On comparing previous studies done on the topic it was found that the presence of inflammation was one of the most frequent indicators for conversion to OC. This is in correlation with present study findings, as both gall bladder perforation and recent acute cholecystitis are severe infective foci, which result in inflammation. Pericholecystitis changes the local anatomy resulting in formation of adhesions and fibrotic changes at the calot’s triangle, which destroys the planes and causes increased risk of bleeding during dissection and also increases the risk of gall bladder perforation. The adhesions also increase the risk of CBD injury and bowel injury. The reason for the low conversion rate in this study is thought to be the expertise available in a territory care hospital.
Increase in age was also found to be a significant risk factor for conversion as substantiated by similar findings in other studies (3),(8),(10),(14),(14). Even though acute cholecystitis was found to be a predictive factor in other studies, most of the cases in the index study were not converted, which could be attributed to expertise and ideal timing of performance of the procedure.
The study limitation is that the patients were admitted in various different units; hence the operating surgeons were different for each patient.

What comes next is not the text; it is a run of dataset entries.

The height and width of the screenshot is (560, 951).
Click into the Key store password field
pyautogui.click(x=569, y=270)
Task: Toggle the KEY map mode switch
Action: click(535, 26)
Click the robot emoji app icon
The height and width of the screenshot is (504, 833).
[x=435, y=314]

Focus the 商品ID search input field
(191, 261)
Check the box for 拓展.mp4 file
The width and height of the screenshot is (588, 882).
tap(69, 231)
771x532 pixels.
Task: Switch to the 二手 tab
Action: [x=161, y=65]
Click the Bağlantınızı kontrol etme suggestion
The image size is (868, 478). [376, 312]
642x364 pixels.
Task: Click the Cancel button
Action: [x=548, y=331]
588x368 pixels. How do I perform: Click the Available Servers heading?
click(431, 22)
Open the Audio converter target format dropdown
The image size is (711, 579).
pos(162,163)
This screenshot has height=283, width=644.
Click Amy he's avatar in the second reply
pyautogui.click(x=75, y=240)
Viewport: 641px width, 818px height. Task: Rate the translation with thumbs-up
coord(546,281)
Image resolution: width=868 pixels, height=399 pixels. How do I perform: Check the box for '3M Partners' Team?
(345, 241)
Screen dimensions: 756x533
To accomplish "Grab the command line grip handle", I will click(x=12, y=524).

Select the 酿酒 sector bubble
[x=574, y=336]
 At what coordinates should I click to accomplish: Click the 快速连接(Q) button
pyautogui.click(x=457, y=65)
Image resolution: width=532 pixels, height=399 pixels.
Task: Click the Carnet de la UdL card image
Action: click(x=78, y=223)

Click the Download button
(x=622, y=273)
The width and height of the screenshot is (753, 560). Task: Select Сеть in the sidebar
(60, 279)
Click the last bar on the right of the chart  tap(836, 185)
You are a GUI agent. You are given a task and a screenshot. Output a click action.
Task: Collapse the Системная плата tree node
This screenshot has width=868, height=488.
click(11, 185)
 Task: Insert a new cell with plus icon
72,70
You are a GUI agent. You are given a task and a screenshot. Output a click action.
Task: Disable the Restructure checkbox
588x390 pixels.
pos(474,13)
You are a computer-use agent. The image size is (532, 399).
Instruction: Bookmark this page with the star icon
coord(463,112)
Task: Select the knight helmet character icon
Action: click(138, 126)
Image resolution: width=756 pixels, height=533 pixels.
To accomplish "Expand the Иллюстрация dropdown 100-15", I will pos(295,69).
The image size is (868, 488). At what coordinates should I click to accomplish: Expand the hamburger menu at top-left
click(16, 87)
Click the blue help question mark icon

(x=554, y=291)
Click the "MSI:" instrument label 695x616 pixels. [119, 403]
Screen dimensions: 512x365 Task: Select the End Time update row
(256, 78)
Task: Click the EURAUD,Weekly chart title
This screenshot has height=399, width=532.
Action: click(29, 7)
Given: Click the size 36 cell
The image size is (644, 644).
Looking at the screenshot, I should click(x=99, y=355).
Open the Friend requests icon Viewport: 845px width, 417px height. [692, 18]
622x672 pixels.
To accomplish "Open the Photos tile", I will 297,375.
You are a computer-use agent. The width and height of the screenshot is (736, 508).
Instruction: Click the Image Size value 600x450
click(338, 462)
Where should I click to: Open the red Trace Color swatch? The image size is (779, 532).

Even though the amount of expertise was similar, the decision to convert varied depending on the operating surgeon.
To conclude, in older patients with recent acute cholecystitis and gall bladder perforation, the patient and the relatives must be adequately counseled regarding the increased risk of conversion, complications, increased length of hospital stay and the need for performance of interval cholecystectomy within the ideal time period of 4-6 weeks. The surgeons, anaesthetist and OT staff should also be ready for conversion at any point and should be more vigilant towards intraoperative and postoperative complications in such cases.